# Passage for review
###

Regulation of glutathione transferase and DT-diaphorase mRNAs in persistent hepatocyte nodules during chemical hepatocarcinogenesis.

Abstract

C[complementary]DNA probes and in vitro translation analysis were utilized to quantitate the levels of rat liver glutathione transferase (glutathione S-aralkyltransferase; RX:glutathione R-transferase, EC 2.5.1.18) and DT-diaphorase [NAD(P)H:quinone-acceptor oxidoreductase, EC 1.6.99.2] mRNA in persistent hepatocyte nodules included by chemical carcinogens. Within the nodules, glutathione transferase mRNA specific for the Ya/Yc and Yb subunits are increased 3- to 5-fold, respectively, over the levels observed in normal liver or in the liver tissue surrounding the nodules. The level of DT-diaphorase mRNA is increased 5-7-fold within the nodules as compared to surrounding liver tissue or normal liver. When animals were administered 3-methylcholanthrene, a typical inducer of these mRNA in normal animals, a further increase in the glutathione transferase Yb mRNA(s) and DT-diaphorase mRNA was observed in the nodules; however, the Ya/Yc mRNA levels remained unaffected. During chemically induced neoplastic transformation, the mRNA levels for the Yb subunit of glutathione transferase and DT-diaphorase are evidently increased in the nodules but still retain the capacity to be regulated by 3-methylcholanthrene. Although the glutathione transferase Ya/Yc mRNA are also increased in the nodules, they lost their ability to be regulated by 3-methylcholanthrene. Within the nodules there may be a specific defect in the regulatory mechanisms(s) that leads to an induction of the Ya/Yc mRNA in normal tissue by xenobiotics.

###

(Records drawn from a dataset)

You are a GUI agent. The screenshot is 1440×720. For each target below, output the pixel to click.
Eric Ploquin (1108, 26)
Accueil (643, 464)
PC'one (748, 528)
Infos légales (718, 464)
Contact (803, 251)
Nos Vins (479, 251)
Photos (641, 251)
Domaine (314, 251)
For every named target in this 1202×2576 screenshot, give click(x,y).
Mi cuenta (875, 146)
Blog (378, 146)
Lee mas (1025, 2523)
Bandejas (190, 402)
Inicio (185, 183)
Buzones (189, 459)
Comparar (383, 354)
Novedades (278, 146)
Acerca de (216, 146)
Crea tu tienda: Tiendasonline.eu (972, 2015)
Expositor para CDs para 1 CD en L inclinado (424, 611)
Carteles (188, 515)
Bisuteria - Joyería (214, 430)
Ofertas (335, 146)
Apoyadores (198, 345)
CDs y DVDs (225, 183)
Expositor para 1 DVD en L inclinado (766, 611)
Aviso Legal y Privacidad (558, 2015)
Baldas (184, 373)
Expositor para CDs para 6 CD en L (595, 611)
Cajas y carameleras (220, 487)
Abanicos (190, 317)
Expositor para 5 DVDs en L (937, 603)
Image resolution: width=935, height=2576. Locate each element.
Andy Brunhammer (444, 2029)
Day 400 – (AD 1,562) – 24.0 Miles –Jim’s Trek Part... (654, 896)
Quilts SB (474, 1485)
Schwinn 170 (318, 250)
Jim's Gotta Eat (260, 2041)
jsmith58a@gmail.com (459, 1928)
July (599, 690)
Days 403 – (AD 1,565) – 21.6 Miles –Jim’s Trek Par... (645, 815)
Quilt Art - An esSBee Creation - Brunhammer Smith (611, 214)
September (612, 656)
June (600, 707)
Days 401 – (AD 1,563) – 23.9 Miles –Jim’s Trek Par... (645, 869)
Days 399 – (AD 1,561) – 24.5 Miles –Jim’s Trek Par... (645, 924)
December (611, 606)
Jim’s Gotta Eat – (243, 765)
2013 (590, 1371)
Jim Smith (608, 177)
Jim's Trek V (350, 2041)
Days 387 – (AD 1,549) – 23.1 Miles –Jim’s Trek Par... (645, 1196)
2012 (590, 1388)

###

# Exercise brief
Name each glutathione transferase subunit mentioned in the abstract. Draw only on the abstract; the items play no part.

# Exercise output
Ya, Yc, Yb